Tarmstedt. Sechs Segelflieger der Airbus Segelfluggemeinschaft in Tarmstedt sind jetzt nach Berlin geflogen – und wieder zurück. In zwei Arcus-T Doppelsitzern nutzten die Teams Lars Hagemann und Sören Auen sowie Björn-Christian Michaelis mit Ralf Paulsen eine in Richtung Berlin günstige Wetterlage, um in den Norden der Hauptstadt zu segeln, wie der Verein mitteilt. Tim Rühenbeck und Timo Stöven waren mit den vereinseigenen Einsitzern LS-8 und LS-4 dabei.

Lange Zeit nicht möglich

Ein Flug nach Berlin, so schreiben die Segelflugfreunde, war lange Zeit nicht möglich. Zunächst riegelte der Eiserne Vorhang die damalige DDR nicht nur am Boden, sondern auch in der Luft ab. "Der Flug eines westdeutschen Flugzeuges nach Berlin war praktisch undenkbar", so Ralf-Michael Hubert. "Selbst wenn es nur ein Segelflugzeug gewesen wäre, hätte ein solcher Flug im Nachgang die Ständigen Vertretungen der beiden Länder bemühen müssen."

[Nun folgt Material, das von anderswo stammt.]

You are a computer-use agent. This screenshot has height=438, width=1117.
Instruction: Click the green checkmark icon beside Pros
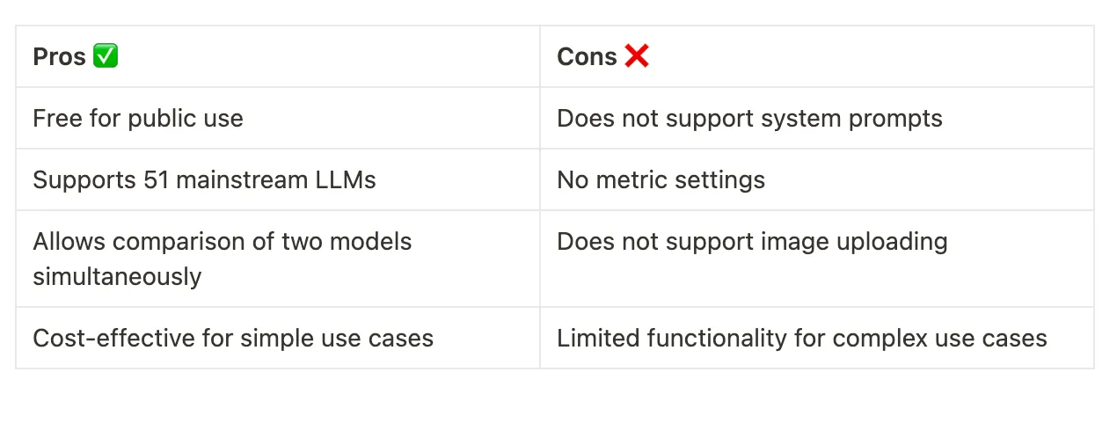[106, 56]
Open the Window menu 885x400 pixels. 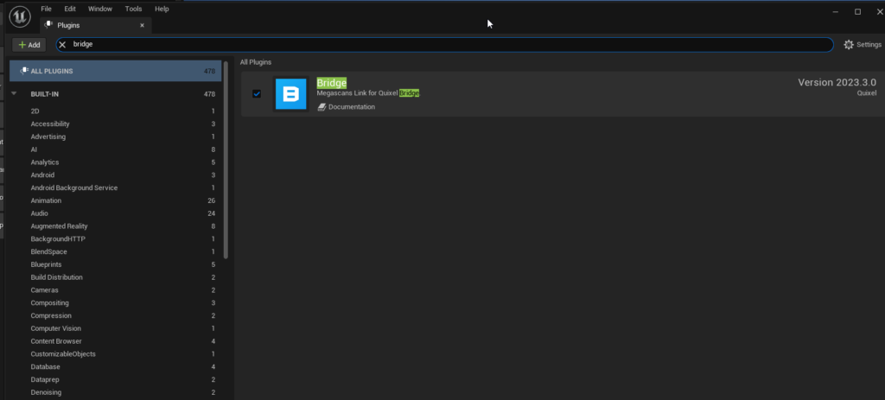pyautogui.click(x=100, y=9)
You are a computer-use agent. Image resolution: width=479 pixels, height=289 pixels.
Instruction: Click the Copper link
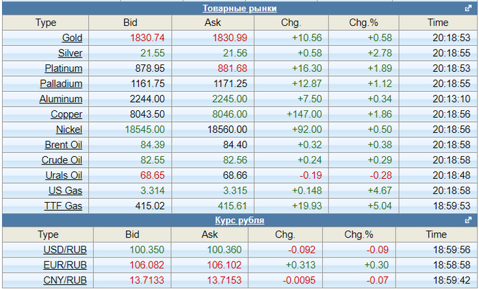pyautogui.click(x=66, y=114)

Seit dem Fall der Mauer sei ein Flug jenseits der Elbe zwar problemlos möglich, Berlin aber lag aufgrund seiner bisher zwei Verkehrsflughäfen und des Regierungsviertels unter Schutzzonen, die ein Befliegen nur mit Genehmigungen erlauben. Ein Flug im Schutzbereich des nunmehr einzigen, viel diskutierten Berliner Flughafens „BER“ und des direkten Innenstadtkerns setze weiterhin eine Freigabe voraus. Mit der Schließung des bisherigen Flughafens Tegel aber sei auch dessen Schutzzone aufgehoben worden. "Damit ist es möglich geworden, den Norden der Stadt und den Flughafen Tegel zu überfliegen", so Hubert.

Landung nicht vorgesehen

Eine Landung auf dem für den Luftverkehr gesperrten ehemaligen Flughafen Tegel war von vornherein nicht vorgesehen. Zum einen sei die sportliche Herausforderung im Segelflug, eine möglichst weite Strecke zu fliegen und ohne Zwischenlandung am Abend wieder an den Heimatflugplatz zurückzukehren. Zum anderen wäre eine Landung auf dem menschenleeren, verlassenen Flughafen auch nicht sehr reizvoll gewesen und hätte zudem einen Rücktransport der Segelflugzeuge im Anhänger erfordert. "So war denn das sechseckige Terminalgebäude des alten Flughafens Tegel der Wendepunkt für den anschließenden Rückflug", berichtet Hubert.

Auch wenn die Aufwind-Suche die Aufmerksamkeit der Segelflieger unablässig forderte, habe die gute Sicht an diesem Tag kurze Blicke auf das Stadtzentrum ermöglicht, in dem die markanten Gebäude Berlins selbst aus einiger Entfernung deutlich erkennbar waren. Da nicht alle beteiligten Piloten haargenau die gleichen Routen flogen, traf man sich am Abend in Tarmstedt mit Streckenlängen zwischen 583 und 702 Kilometern und Flugzeiten zwischen sechs und sieben Stunden wieder.